(Records from a data collection)
===
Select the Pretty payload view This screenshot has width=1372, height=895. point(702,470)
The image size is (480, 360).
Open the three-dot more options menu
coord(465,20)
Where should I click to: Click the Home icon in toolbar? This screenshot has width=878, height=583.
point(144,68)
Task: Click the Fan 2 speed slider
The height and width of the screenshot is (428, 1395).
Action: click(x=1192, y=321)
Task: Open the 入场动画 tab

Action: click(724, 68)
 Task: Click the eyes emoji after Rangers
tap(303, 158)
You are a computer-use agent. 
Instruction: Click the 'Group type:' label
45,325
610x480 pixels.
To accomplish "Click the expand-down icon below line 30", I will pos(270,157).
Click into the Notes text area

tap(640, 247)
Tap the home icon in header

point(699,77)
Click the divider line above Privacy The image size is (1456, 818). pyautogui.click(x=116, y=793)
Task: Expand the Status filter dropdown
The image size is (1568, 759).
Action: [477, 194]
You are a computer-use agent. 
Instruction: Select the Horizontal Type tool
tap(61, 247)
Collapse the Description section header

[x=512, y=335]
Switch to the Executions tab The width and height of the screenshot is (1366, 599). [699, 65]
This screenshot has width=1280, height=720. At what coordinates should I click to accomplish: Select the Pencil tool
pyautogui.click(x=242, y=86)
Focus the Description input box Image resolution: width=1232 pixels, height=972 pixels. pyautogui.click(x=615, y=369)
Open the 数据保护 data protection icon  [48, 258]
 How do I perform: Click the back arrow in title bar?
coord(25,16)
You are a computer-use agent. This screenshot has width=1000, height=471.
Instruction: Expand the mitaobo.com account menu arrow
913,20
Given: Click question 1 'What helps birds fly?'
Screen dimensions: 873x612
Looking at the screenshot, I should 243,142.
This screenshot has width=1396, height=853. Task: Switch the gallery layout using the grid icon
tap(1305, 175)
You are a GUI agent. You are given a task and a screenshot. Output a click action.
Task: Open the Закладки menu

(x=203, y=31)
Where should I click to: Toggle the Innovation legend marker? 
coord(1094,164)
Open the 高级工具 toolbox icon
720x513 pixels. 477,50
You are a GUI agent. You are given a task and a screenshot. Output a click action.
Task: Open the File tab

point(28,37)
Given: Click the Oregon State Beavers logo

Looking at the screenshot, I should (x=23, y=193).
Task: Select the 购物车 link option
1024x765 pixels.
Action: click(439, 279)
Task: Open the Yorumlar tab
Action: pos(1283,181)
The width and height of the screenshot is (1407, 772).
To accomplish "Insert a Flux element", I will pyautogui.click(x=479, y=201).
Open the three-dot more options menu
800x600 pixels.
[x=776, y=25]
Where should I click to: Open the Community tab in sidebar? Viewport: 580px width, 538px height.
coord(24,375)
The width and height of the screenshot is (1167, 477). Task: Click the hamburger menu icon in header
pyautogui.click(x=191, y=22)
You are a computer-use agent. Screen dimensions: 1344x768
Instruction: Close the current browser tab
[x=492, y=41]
===
▶ _Exercise goal_
Begin at the line above that has "Focus the Description" and stop after the line that has "You are a computer-use agent. This", copying each line exactly and adding nothing else.

▶ _Task solution_
Focus the Description input box Image resolution: width=1232 pixels, height=972 pixels. pyautogui.click(x=615, y=369)
Open the 数据保护 data protection icon  [48, 258]
 How do I perform: Click the back arrow in title bar?
coord(25,16)
You are a computer-use agent. This screenshot has width=1000, height=471.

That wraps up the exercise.